Konsumgüterindustrie
Lebensmittelkonzerne sind zuversichtlich

Der britisch-niederländische Konsumgüterriese Unilever hat am Donnerstag trotz eines deutlichen Gewinnrückgangs die Anleger erfreut. Der Aktienkurs des Konzerns sprang um mehr als zehn Prozent nach oben, nachdem Unilever Zahlen für das erste Quartal vorgelegt hatte. Auch die Geschäftszahlen von Nestlé und Kraft Foods stimmen positiv.

LONDON/DÜSSELDORF. Der Umsatz von Unilever, Hersteller von Rama-Margarine, Knorr-Suppen und Mazola-Öl sank um ein Prozent auf 9,5 Mrd. Euro und der Reingewinn um 43 Prozent auf 803 Mio. Euro. Analysten erblickten aber hoffnungsvolle Zeichen hinter den auf den ersten Blick trüben Zahlen.

Rechnet man Wechselkursveränderungen und Beteiligungsverkäufe heraus, dann stieg der Umsatz laut Unilever um fünf Prozent. Das setze sich zusammen aus einem Absatzrückgang um zwei Prozent und Preissteigerungen von sieben Prozent. Vorstandschef Paul Polman zeigte sich zufrieden. „Ich nenne das solide oder ermutigend, wenn ich es mit unseren Konkurrenten vergleiche“, sagte er. Der Absatz entwickele sich von Monat zu Monat besser, obwohl das wirtschaftliche Umfeld weiterhin sehr schwierig sei. Mit gezielten 30-Tage-Plänen gehe er rasch die Problemzonen im Portfolio an. Das Ziel sei es, zu profitablem Wachstum zurückzukehren, ohne die Margen oder den Cash-Flow zu gefährden.

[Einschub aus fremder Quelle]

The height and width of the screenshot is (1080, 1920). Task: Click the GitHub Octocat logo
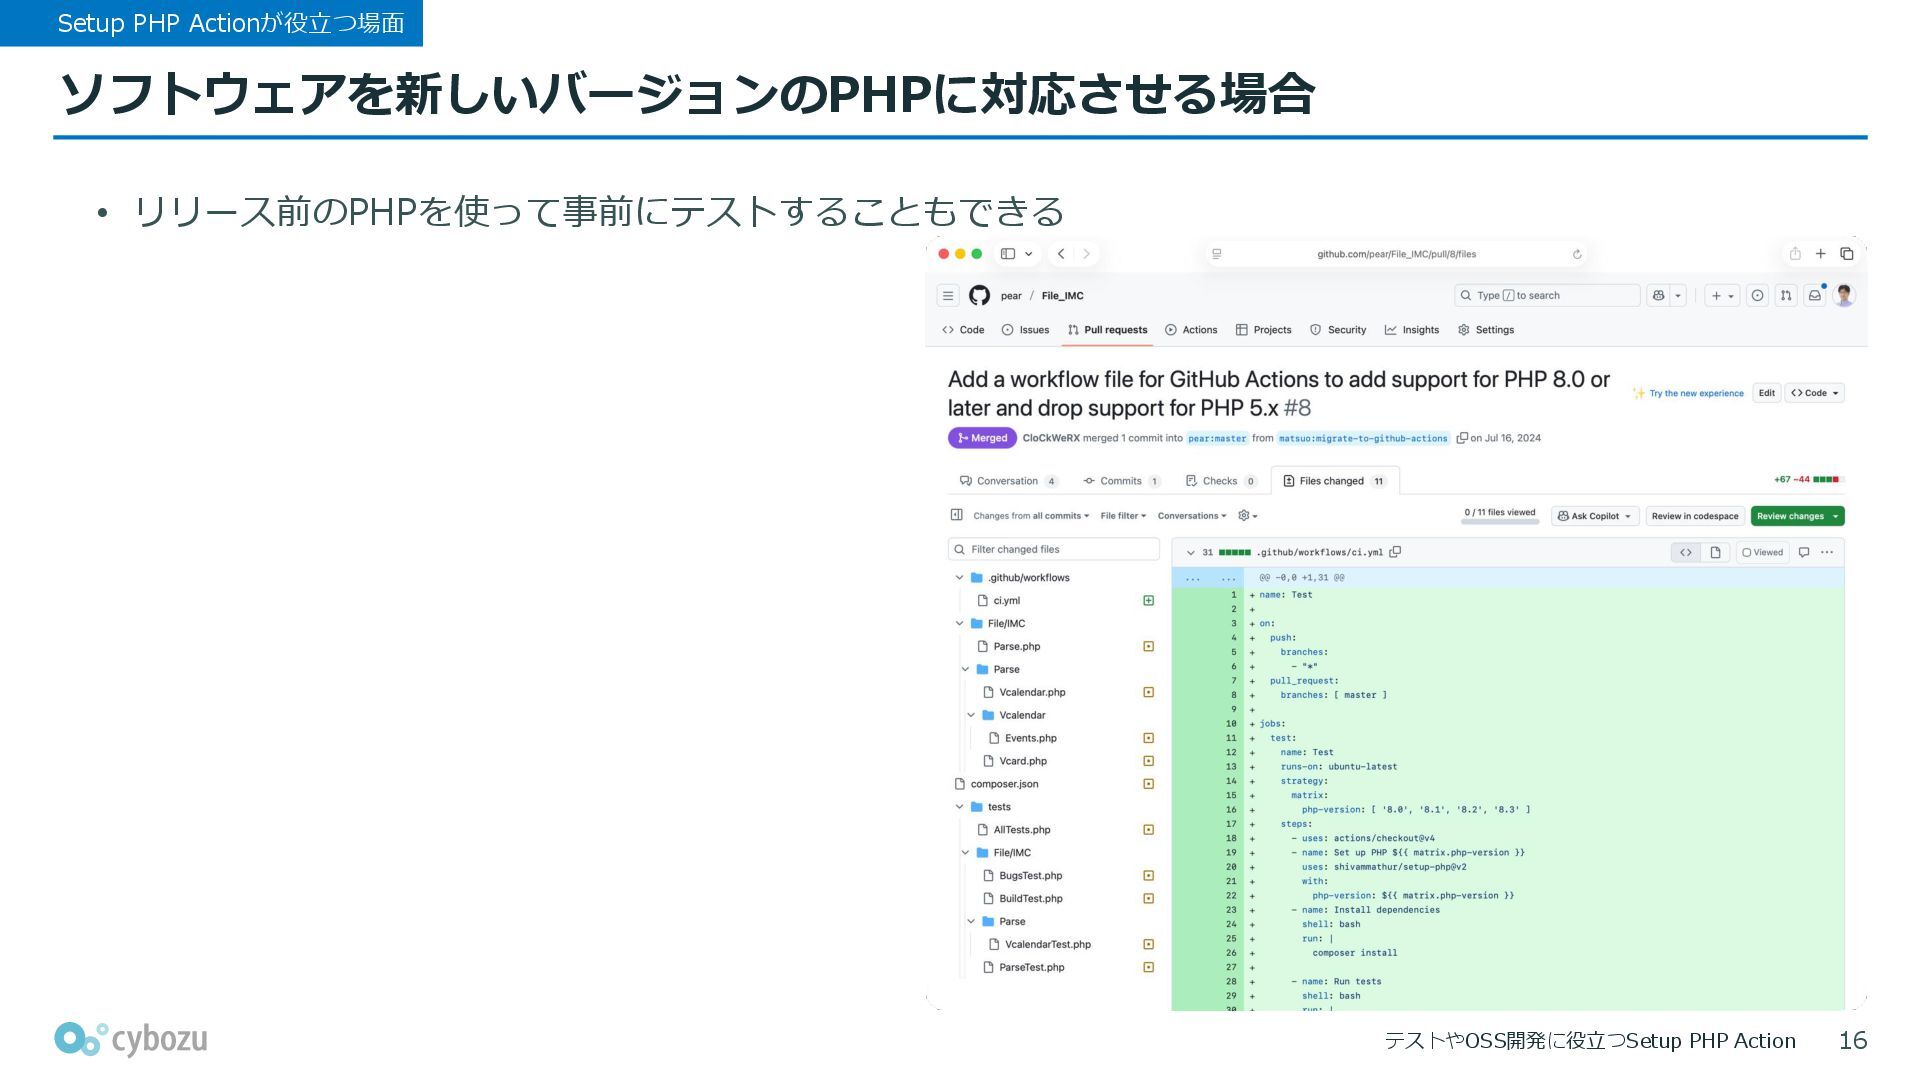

Es gebe zwar noch schwache Bereiche, aber insgesamt sehe der Turnaround bei dem Hersteller nachhaltig aus, sagte Harold Thompson, Analyst der Deutschen Bank. Eine der größten Herausforderungen sei Westeuropa, sagte Martin Deboo, Analyst bei Investec. Polman müsse in Frankreich und Deutschland die verschiedenen Geschäftsfelder unter einem Banner vereinen und das Wachstum vorantreiben. In Großbritannien sei das schon gut gelungen. Der Umsatz schrumpfte im ersten Quartal in Westeuropa um 2,8 Prozent.

Polman hat im Januar das Ruder bei Unilever übernommen. Im Februar schockierte er die Anleger, in dem er ankündigte, keine Prognosen abzugeben, weil der Ausblick zu unsicher sei. Am Donnerstag bekräftigte er diese Haltung und weigerte sich erneut, Ziele vorzugeben.

Wie andere Konsumgüterhersteller hat Unilever damit zu kämpfen, dass die Kunden in der Rezession von Markenartikeln auf Handelsmarken umsteigen. So hat der weltgrößte Nahrungsmittelkonzern Nestlé im ersten Quartal 2008 einen Umsatzrückgang von 2,1 Prozent auf 25,2 Mrd. Franken (16,7 Mrd. Euro) verzeichnet und damit die Analystenerwartungen verfehlt.